[Collected data]
....

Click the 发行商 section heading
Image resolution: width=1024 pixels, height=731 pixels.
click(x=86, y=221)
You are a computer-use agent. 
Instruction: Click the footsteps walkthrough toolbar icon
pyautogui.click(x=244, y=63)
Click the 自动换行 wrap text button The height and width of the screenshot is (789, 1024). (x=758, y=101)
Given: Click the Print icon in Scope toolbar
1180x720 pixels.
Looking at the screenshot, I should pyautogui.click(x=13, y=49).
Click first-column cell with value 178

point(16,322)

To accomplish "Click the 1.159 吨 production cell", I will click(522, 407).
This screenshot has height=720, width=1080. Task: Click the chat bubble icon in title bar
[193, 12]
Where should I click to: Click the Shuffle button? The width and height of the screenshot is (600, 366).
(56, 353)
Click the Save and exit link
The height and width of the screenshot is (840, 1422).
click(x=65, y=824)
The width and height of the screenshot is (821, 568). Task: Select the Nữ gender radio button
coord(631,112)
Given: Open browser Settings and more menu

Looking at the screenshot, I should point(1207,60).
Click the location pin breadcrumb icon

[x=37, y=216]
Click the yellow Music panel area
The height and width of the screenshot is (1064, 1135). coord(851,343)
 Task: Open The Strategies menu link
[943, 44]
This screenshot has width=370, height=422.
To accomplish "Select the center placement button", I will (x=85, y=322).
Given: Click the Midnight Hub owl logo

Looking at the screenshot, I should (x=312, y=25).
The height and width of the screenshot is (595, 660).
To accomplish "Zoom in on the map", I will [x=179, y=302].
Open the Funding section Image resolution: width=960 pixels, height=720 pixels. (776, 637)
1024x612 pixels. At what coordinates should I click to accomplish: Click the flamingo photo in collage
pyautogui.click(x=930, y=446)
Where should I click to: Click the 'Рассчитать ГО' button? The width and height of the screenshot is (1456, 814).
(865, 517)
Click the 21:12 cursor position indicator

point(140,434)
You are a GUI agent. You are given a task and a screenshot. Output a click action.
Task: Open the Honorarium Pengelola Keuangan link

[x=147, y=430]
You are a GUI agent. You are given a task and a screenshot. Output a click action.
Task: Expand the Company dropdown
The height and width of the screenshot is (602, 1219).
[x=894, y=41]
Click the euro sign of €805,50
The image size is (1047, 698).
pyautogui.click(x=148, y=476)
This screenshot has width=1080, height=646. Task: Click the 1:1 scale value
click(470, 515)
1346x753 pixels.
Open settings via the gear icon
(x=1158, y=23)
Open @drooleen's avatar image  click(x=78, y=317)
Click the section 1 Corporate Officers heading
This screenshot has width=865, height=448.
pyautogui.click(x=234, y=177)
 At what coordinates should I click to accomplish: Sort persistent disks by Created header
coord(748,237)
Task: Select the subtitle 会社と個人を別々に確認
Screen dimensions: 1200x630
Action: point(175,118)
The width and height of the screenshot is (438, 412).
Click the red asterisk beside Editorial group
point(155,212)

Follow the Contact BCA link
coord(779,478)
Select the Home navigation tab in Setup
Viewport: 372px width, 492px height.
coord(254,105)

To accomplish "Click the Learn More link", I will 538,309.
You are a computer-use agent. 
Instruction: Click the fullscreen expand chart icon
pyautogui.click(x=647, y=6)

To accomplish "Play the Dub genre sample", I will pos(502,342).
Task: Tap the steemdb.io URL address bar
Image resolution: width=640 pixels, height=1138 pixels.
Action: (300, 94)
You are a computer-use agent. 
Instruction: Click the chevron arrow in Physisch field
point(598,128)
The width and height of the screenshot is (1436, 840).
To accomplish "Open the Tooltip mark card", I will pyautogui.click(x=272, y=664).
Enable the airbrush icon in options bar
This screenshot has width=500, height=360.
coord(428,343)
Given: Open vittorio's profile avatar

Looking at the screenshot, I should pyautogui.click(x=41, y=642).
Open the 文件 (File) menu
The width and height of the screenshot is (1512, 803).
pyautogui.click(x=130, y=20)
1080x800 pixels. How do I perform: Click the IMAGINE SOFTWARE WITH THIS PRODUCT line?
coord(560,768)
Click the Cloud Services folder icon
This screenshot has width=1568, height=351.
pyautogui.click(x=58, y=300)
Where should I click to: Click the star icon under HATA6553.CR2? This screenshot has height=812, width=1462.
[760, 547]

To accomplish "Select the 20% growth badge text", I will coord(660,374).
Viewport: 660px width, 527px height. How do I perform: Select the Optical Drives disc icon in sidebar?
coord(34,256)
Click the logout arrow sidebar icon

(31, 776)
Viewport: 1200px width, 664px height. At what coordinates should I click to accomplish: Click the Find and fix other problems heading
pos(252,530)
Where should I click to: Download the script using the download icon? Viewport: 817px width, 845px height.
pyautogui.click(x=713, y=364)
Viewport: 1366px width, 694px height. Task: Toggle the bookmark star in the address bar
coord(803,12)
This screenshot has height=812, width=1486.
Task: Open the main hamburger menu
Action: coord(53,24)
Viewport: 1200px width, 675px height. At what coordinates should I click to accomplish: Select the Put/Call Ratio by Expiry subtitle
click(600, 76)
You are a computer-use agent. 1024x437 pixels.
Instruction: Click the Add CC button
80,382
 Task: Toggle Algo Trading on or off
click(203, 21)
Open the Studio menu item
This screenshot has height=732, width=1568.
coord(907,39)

....

Aim of the task. Please write out all of the records above, character for character.

Written solution.
Click the 发行商 section heading
Image resolution: width=1024 pixels, height=731 pixels.
click(x=86, y=221)
You are a computer-use agent. 
Instruction: Click the footsteps walkthrough toolbar icon
pyautogui.click(x=244, y=63)
Click the 自动换行 wrap text button The height and width of the screenshot is (789, 1024). (x=758, y=101)
Given: Click the Print icon in Scope toolbar
1180x720 pixels.
Looking at the screenshot, I should pyautogui.click(x=13, y=49).
Click first-column cell with value 178

point(16,322)

To accomplish "Click the 1.159 吨 production cell", I will click(522, 407).
This screenshot has height=720, width=1080. Task: Click the chat bubble icon in title bar
[193, 12]
Where should I click to: Click the Shuffle button? The width and height of the screenshot is (600, 366).
(56, 353)
Click the Save and exit link
The height and width of the screenshot is (840, 1422).
click(x=65, y=824)
The width and height of the screenshot is (821, 568). Task: Select the Nữ gender radio button
coord(631,112)
Given: Open browser Settings and more menu

Looking at the screenshot, I should point(1207,60).
Click the location pin breadcrumb icon

[x=37, y=216]
Click the yellow Music panel area
The height and width of the screenshot is (1064, 1135). coord(851,343)
 Task: Open The Strategies menu link
[943, 44]
This screenshot has width=370, height=422.
To accomplish "Select the center placement button", I will (x=85, y=322).
Given: Click the Midnight Hub owl logo

Looking at the screenshot, I should (x=312, y=25).
The height and width of the screenshot is (595, 660).
To accomplish "Zoom in on the map", I will [x=179, y=302].
Open the Funding section Image resolution: width=960 pixels, height=720 pixels. (776, 637)
1024x612 pixels. At what coordinates should I click to accomplish: Click the flamingo photo in collage
pyautogui.click(x=930, y=446)
Where should I click to: Click the 'Рассчитать ГО' button? The width and height of the screenshot is (1456, 814).
(865, 517)
Click the 21:12 cursor position indicator

point(140,434)
You are a GUI agent. You are given a task and a screenshot. Output a click action.
Task: Open the Honorarium Pengelola Keuangan link

[x=147, y=430]
You are a GUI agent. You are given a task and a screenshot. Output a click action.
Task: Expand the Company dropdown
The height and width of the screenshot is (602, 1219).
[x=894, y=41]
Click the euro sign of €805,50
The image size is (1047, 698).
pyautogui.click(x=148, y=476)
This screenshot has width=1080, height=646. Task: Click the 1:1 scale value
click(470, 515)
1346x753 pixels.
Open settings via the gear icon
(x=1158, y=23)
Open @drooleen's avatar image  click(x=78, y=317)
Click the section 1 Corporate Officers heading
This screenshot has width=865, height=448.
pyautogui.click(x=234, y=177)
 At what coordinates should I click to accomplish: Sort persistent disks by Created header
coord(748,237)
Task: Select the subtitle 会社と個人を別々に確認
Screen dimensions: 1200x630
Action: point(175,118)
The width and height of the screenshot is (438, 412).
Click the red asterisk beside Editorial group
point(155,212)

Follow the Contact BCA link
coord(779,478)
Select the Home navigation tab in Setup
Viewport: 372px width, 492px height.
coord(254,105)

To accomplish "Click the Learn More link", I will 538,309.
You are a computer-use agent. 
Instruction: Click the fullscreen expand chart icon
pyautogui.click(x=647, y=6)

To accomplish "Play the Dub genre sample", I will pos(502,342).
Task: Tap the steemdb.io URL address bar
Image resolution: width=640 pixels, height=1138 pixels.
Action: (300, 94)
You are a computer-use agent. 
Instruction: Click the chevron arrow in Physisch field
point(598,128)
The width and height of the screenshot is (1436, 840).
To accomplish "Open the Tooltip mark card", I will pyautogui.click(x=272, y=664).
Enable the airbrush icon in options bar
This screenshot has width=500, height=360.
coord(428,343)
Given: Open vittorio's profile avatar

Looking at the screenshot, I should pyautogui.click(x=41, y=642).
Open the 文件 (File) menu
The width and height of the screenshot is (1512, 803).
pyautogui.click(x=130, y=20)
1080x800 pixels. How do I perform: Click the IMAGINE SOFTWARE WITH THIS PRODUCT line?
coord(560,768)
Click the Cloud Services folder icon
This screenshot has width=1568, height=351.
pyautogui.click(x=58, y=300)
Where should I click to: Click the star icon under HATA6553.CR2? This screenshot has height=812, width=1462.
[760, 547]

To accomplish "Select the 20% growth badge text", I will coord(660,374).
Viewport: 660px width, 527px height. How do I perform: Select the Optical Drives disc icon in sidebar?
coord(34,256)
Click the logout arrow sidebar icon

(31, 776)
Viewport: 1200px width, 664px height. At what coordinates should I click to accomplish: Click the Find and fix other problems heading
pos(252,530)
Where should I click to: Download the script using the download icon? Viewport: 817px width, 845px height.
pyautogui.click(x=713, y=364)
Viewport: 1366px width, 694px height. Task: Toggle the bookmark star in the address bar
coord(803,12)
This screenshot has height=812, width=1486.
Task: Open the main hamburger menu
Action: coord(53,24)
Viewport: 1200px width, 675px height. At what coordinates should I click to accomplish: Select the Put/Call Ratio by Expiry subtitle
click(600, 76)
You are a computer-use agent. 1024x437 pixels.
Instruction: Click the Add CC button
80,382
 Task: Toggle Algo Trading on or off
click(203, 21)
Open the Studio menu item
This screenshot has height=732, width=1568.
coord(907,39)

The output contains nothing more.